After “Beach bums” I wanted a change of technique from controlled areas of flat paint to something more gestural. I thought back to early days in Nairobi when I had nearly sat on a cobra that was under a log where I had sat to look at this view. It must have been late March or early April then as well, so the synchronicity appealed to me.
This is almost a record of imperialism’s impact on Africa. You are seeing trees that are alien to England and alien to Africa, with wattles and blue gums from Australia and pines from Mexico, all imported, for profit. Only the fever trees are native.
This view has probably gone now, buried in the creeping urbanisation, but it was/ is the headwater of the Gatheru river.
The technique involved using a single size of brush with a lot of loose wrist action to indicate the wattle flowers and the long grass on the slopes, which I then enhanced by a little bit of palette knife work before dragging the surface when it was semi dry.
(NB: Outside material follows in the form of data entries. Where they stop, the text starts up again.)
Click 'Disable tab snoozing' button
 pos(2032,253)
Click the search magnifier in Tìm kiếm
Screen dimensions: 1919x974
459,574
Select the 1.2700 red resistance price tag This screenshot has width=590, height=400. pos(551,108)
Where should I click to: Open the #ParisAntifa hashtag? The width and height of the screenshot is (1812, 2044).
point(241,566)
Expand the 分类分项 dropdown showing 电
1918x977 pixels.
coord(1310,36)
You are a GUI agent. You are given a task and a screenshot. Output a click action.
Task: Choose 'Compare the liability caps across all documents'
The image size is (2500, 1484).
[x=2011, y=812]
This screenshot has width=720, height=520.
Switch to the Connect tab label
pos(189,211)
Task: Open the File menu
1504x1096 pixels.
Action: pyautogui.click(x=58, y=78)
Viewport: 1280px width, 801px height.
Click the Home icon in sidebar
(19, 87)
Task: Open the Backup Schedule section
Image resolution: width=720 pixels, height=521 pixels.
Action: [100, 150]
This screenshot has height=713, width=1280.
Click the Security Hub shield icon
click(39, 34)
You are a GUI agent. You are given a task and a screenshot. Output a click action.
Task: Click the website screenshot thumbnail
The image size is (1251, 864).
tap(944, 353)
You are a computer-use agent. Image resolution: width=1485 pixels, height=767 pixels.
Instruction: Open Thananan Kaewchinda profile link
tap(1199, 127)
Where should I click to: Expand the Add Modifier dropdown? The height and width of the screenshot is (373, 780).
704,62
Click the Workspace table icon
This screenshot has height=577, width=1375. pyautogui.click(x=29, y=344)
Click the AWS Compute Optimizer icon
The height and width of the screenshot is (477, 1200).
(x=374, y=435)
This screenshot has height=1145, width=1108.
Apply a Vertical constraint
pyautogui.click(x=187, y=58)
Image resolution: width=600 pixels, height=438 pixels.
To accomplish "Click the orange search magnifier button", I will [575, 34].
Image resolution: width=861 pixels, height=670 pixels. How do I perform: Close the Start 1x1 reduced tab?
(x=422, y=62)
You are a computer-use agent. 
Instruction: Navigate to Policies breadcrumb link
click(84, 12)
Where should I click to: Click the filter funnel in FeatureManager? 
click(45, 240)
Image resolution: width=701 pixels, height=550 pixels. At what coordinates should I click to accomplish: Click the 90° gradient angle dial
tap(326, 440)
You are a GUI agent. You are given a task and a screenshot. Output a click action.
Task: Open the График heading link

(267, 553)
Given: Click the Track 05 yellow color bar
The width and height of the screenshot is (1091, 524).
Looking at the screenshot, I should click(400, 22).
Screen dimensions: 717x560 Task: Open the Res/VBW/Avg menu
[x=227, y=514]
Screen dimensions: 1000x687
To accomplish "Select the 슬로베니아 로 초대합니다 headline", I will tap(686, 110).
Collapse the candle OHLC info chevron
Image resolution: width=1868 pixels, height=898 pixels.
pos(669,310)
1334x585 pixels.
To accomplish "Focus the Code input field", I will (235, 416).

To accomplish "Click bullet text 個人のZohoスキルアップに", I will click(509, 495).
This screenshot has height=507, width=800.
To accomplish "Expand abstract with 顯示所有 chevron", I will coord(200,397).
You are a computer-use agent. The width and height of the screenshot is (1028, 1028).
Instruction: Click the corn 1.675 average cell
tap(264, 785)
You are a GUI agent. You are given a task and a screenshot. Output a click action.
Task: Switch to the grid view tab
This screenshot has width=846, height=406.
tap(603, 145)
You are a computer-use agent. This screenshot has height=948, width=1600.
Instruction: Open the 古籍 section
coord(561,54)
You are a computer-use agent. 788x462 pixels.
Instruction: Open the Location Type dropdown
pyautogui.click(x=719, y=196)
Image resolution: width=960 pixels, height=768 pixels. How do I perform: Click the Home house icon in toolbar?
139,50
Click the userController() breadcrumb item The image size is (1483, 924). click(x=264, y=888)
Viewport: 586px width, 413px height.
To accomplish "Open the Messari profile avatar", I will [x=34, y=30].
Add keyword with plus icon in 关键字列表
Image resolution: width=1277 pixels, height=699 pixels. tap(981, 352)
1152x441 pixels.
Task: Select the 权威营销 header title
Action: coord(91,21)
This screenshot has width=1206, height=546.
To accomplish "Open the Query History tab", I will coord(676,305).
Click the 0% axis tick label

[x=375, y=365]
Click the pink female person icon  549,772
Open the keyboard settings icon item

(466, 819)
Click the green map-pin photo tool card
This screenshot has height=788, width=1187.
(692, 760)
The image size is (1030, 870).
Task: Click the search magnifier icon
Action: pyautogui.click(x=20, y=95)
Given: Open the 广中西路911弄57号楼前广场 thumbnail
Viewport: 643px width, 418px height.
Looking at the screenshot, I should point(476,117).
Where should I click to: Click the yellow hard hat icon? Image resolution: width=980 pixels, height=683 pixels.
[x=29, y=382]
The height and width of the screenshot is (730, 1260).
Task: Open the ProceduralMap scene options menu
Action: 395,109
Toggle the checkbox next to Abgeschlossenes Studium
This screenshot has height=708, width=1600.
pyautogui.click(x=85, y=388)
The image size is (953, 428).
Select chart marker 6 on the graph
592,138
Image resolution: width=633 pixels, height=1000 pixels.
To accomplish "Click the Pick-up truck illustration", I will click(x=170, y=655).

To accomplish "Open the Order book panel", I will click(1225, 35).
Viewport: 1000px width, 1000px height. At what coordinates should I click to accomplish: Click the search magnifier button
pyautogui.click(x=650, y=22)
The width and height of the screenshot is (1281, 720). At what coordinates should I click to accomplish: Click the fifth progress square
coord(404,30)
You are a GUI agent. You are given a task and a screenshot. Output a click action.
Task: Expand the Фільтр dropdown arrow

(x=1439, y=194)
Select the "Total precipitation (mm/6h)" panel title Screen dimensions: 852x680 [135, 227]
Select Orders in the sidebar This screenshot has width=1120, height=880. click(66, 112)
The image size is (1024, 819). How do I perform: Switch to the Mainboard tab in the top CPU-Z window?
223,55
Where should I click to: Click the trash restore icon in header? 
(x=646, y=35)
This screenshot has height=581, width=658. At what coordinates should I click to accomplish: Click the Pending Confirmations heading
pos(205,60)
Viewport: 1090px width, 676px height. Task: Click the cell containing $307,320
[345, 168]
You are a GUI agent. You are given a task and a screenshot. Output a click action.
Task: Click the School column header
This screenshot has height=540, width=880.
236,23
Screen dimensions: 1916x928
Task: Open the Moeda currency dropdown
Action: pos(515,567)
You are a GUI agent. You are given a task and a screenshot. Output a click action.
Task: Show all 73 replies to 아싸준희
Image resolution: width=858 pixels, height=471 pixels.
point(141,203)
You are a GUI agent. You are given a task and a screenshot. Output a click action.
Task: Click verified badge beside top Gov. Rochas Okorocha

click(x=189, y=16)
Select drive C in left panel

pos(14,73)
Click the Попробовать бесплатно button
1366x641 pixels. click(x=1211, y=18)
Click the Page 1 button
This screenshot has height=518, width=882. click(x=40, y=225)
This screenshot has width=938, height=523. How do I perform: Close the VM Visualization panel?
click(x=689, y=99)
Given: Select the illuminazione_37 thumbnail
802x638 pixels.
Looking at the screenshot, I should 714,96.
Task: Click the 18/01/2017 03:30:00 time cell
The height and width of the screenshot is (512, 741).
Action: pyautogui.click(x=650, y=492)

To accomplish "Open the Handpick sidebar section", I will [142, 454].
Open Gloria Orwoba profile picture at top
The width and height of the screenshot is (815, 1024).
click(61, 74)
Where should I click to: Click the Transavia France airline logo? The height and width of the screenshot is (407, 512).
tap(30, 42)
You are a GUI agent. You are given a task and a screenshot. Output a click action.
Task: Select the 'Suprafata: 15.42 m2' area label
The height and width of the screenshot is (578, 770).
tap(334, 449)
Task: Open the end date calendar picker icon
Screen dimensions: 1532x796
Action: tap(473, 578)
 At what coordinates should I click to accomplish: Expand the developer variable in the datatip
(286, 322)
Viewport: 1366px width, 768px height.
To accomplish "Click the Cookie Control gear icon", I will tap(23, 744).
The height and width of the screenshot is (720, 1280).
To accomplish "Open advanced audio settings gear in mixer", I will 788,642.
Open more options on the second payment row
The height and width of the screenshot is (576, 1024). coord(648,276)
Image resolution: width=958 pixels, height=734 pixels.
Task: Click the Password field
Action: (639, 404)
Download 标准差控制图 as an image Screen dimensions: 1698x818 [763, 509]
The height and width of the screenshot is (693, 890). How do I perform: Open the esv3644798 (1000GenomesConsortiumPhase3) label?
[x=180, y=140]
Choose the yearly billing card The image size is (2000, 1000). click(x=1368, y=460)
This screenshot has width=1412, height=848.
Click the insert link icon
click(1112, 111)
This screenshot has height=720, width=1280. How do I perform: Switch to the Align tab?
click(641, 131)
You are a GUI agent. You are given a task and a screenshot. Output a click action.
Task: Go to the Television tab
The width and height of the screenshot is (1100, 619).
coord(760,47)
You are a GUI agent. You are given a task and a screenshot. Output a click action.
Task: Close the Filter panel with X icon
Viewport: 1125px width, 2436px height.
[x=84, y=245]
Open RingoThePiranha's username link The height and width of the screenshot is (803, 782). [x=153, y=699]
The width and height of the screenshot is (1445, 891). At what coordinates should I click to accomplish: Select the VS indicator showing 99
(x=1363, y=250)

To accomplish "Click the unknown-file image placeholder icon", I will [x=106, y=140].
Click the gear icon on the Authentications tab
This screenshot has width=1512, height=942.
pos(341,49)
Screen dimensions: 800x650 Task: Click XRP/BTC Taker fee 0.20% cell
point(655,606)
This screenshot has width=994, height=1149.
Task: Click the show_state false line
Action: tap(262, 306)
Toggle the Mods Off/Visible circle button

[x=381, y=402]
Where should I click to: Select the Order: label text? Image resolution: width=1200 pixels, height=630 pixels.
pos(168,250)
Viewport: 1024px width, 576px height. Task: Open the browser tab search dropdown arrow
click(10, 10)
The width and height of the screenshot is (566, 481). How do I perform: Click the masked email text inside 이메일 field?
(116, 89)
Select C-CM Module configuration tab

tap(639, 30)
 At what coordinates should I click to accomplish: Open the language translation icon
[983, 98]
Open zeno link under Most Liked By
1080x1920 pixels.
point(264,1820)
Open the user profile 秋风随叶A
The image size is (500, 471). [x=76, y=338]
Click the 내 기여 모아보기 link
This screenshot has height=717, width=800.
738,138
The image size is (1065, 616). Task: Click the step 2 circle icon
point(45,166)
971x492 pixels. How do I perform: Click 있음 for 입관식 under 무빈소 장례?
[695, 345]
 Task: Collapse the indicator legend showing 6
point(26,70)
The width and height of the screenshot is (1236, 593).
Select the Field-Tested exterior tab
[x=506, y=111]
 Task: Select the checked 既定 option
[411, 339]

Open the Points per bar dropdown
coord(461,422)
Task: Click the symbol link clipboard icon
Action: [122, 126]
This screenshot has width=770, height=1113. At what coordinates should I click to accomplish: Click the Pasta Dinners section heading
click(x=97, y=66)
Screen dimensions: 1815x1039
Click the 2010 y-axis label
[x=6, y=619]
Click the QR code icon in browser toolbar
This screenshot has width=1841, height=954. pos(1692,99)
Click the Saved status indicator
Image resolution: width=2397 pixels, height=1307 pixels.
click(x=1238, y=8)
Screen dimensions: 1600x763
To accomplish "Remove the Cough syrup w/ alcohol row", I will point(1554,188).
There is scratch work with the back of a palette knife used on the gum trees, the Mexican pines and the reeds. I also touched up the reeds with a pencil.
This is too close to reportage, although salvaged from memory to satisfy me but painting it was a n exorcism of the fright the snake gave me, (he was equally frightened, fleeing in a n almost straight lien int e opposite direction to that in which I jumped.) By way of compensation a few days later I saw my first duiker in the grass on the near bank by the big wattle on the right.